Prompt:
The expected answer is the set of lines in the data below between the line holding "Que es un capacitor" and the line holding "fededb (28, 1191)", inclusive, written out exactly.

──────── Given data

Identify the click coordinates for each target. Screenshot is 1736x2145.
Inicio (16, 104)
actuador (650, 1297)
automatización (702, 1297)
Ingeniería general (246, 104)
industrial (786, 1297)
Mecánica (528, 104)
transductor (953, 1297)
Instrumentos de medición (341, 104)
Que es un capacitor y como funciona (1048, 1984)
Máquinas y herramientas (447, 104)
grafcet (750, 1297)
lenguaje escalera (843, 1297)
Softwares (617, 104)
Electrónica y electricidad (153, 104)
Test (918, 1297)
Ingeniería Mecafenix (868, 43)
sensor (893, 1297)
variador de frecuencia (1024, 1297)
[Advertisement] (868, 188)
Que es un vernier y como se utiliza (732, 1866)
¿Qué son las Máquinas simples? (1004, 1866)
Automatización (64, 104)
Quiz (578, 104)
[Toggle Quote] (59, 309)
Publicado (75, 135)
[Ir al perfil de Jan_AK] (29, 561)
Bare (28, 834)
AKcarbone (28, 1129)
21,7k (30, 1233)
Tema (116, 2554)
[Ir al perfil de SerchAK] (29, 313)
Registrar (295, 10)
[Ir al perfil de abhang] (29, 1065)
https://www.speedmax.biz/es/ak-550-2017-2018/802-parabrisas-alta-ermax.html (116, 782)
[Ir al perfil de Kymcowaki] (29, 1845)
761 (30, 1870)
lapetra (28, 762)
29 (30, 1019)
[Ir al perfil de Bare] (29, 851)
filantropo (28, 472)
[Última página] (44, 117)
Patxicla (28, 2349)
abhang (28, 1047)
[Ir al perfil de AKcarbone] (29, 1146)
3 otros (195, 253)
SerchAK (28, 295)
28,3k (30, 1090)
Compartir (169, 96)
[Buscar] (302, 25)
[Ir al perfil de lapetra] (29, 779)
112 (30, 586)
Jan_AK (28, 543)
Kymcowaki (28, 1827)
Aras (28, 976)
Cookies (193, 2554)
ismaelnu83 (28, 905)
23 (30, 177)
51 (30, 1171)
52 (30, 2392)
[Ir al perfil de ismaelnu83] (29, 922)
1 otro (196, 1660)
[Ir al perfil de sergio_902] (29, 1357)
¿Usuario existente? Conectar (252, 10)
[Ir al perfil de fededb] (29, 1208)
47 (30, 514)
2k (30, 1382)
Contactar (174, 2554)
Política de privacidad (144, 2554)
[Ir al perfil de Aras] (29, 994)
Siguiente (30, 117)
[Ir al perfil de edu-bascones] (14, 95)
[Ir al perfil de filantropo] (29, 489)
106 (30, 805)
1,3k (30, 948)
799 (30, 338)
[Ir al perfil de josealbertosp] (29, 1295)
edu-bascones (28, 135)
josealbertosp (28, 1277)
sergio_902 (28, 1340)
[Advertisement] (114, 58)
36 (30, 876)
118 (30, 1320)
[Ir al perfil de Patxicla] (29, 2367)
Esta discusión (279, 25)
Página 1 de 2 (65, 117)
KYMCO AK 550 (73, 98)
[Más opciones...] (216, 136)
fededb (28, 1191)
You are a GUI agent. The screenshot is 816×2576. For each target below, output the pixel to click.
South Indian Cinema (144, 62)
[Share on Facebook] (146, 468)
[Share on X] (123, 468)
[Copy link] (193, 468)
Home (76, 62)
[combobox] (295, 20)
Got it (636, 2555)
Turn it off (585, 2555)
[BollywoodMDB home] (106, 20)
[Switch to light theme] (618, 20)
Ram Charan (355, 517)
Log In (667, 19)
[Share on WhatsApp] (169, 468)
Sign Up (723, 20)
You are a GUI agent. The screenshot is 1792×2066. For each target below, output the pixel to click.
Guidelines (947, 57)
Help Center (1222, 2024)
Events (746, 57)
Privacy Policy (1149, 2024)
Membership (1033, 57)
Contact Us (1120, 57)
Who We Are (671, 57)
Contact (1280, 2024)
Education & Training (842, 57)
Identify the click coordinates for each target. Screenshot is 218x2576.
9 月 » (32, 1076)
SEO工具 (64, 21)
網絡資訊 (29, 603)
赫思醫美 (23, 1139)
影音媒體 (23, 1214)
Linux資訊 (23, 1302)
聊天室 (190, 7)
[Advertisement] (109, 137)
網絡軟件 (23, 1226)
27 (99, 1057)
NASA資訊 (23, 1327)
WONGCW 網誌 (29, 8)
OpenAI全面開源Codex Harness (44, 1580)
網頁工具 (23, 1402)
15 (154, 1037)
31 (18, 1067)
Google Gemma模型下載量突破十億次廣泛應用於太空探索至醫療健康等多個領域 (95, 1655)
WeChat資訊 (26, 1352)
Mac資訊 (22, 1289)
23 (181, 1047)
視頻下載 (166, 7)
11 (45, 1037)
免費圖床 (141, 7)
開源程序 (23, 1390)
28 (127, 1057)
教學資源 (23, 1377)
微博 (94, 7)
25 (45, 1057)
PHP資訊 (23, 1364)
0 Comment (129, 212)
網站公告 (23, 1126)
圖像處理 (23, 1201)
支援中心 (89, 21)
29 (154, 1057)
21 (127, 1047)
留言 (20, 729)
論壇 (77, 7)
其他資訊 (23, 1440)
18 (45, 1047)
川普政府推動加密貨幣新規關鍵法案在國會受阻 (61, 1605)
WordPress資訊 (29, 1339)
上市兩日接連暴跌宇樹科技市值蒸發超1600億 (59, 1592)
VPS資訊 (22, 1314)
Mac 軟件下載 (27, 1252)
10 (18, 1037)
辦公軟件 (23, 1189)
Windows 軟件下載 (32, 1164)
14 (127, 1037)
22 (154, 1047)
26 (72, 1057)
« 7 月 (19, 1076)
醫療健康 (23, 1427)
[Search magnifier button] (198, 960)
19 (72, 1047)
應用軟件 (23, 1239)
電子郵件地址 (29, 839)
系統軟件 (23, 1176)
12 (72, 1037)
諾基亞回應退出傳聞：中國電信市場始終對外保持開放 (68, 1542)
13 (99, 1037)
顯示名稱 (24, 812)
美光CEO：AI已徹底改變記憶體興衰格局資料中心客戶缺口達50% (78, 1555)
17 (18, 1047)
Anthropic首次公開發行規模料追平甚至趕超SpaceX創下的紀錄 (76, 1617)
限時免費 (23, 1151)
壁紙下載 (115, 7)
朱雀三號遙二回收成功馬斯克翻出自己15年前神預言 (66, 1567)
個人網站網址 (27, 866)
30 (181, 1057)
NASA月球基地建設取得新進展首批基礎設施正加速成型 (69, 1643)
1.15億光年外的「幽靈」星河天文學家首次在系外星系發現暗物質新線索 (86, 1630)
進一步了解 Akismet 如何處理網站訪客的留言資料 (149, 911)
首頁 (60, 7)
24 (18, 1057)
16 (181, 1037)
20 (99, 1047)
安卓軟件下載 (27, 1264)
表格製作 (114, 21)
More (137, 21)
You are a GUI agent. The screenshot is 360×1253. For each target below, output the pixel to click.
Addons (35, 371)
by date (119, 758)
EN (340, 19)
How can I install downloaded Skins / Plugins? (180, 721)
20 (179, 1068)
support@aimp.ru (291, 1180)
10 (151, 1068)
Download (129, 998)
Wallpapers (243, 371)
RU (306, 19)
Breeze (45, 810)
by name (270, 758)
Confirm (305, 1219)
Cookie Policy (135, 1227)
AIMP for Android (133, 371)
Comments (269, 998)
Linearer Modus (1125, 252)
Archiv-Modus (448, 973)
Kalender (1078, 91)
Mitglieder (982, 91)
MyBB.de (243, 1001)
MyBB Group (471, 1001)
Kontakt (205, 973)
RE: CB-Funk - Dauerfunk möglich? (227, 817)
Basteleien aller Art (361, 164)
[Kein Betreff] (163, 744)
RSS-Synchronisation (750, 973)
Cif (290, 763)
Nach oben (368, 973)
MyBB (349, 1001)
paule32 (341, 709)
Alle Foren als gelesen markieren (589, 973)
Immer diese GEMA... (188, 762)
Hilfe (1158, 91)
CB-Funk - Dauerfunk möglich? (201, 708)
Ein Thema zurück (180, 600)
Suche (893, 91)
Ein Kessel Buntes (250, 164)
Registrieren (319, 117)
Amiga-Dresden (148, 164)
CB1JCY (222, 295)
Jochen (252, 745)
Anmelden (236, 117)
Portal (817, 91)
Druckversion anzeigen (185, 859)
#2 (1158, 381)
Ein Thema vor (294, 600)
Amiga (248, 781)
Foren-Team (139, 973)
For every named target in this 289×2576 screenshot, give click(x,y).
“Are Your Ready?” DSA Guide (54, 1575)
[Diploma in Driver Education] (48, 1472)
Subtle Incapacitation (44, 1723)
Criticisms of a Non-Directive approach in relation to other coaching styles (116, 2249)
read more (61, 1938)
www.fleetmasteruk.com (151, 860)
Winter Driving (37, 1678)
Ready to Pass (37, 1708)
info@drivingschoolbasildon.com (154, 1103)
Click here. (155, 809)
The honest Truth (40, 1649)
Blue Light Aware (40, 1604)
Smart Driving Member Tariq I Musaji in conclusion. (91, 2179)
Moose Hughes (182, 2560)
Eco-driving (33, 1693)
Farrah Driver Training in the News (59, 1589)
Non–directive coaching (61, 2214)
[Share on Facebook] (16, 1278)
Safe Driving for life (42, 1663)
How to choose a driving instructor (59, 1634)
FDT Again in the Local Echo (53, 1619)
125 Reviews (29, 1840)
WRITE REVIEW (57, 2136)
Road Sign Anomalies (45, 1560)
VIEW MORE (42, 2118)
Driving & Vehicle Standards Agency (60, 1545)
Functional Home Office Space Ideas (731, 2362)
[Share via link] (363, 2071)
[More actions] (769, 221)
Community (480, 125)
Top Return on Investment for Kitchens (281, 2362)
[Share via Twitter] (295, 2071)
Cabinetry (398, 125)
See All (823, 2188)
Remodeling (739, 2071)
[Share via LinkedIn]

────────────────

Task answer:
Que es un capacitor y como funciona (1048, 1984)
Máquinas y herramientas (447, 104)
grafcet (750, 1297)
lenguaje escalera (843, 1297)
Softwares (617, 104)
Electrónica y electricidad (153, 104)
Test (918, 1297)
Ingeniería Mecafenix (868, 43)
sensor (893, 1297)
variador de frecuencia (1024, 1297)
[Advertisement] (868, 188)
Que es un vernier y como se utiliza (732, 1866)
¿Qué son las Máquinas simples? (1004, 1866)
Automatización (64, 104)
Quiz (578, 104)
[Toggle Quote] (59, 309)
Publicado (75, 135)
[Ir al perfil de Jan_AK] (29, 561)
Bare (28, 834)
AKcarbone (28, 1129)
21,7k (30, 1233)
Tema (116, 2554)
[Ir al perfil de SerchAK] (29, 313)
Registrar (295, 10)
[Ir al perfil de abhang] (29, 1065)
https://www.speedmax.biz/es/ak-550-2017-2018/802-parabrisas-alta-ermax.html (116, 782)
[Ir al perfil de Kymcowaki] (29, 1845)
761 (30, 1870)
lapetra (28, 762)
29 (30, 1019)
[Ir al perfil de Bare] (29, 851)
filantropo (28, 472)
[Última página] (44, 117)
Patxicla (28, 2349)
abhang (28, 1047)
[Ir al perfil de AKcarbone] (29, 1146)
3 otros (195, 253)
SerchAK (28, 295)
28,3k (30, 1090)
Compartir (169, 96)
[Buscar] (302, 25)
[Ir al perfil de lapetra] (29, 779)
112 (30, 586)
Jan_AK (28, 543)
Kymcowaki (28, 1827)
Aras (28, 976)
Cookies (193, 2554)
ismaelnu83 (28, 905)
23 (30, 177)
51 (30, 1171)
52 (30, 2392)
[Ir al perfil de ismaelnu83] (29, 922)
1 otro (196, 1660)
[Ir al perfil de sergio_902] (29, 1357)
¿Usuario existente? Conectar (252, 10)
[Ir al perfil de fededb] (29, 1208)
47 (30, 514)
2k (30, 1382)
Contactar (174, 2554)
Política de privacidad (144, 2554)
[Ir al perfil de Aras] (29, 994)
Siguiente (30, 117)
[Ir al perfil de edu-bascones] (14, 95)
[Ir al perfil de filantropo] (29, 489)
106 (30, 805)
1,3k (30, 948)
799 (30, 338)
[Ir al perfil de josealbertosp] (29, 1295)
edu-bascones (28, 135)
josealbertosp (28, 1277)
sergio_902 (28, 1340)
[Advertisement] (114, 58)
36 (30, 876)
118 (30, 1320)
[Ir al perfil de Patxicla] (29, 2367)
Esta discusión (279, 25)
Página 1 de 2 (65, 117)
KYMCO AK 550 (73, 98)
[Más opciones...] (216, 136)
fededb (28, 1191)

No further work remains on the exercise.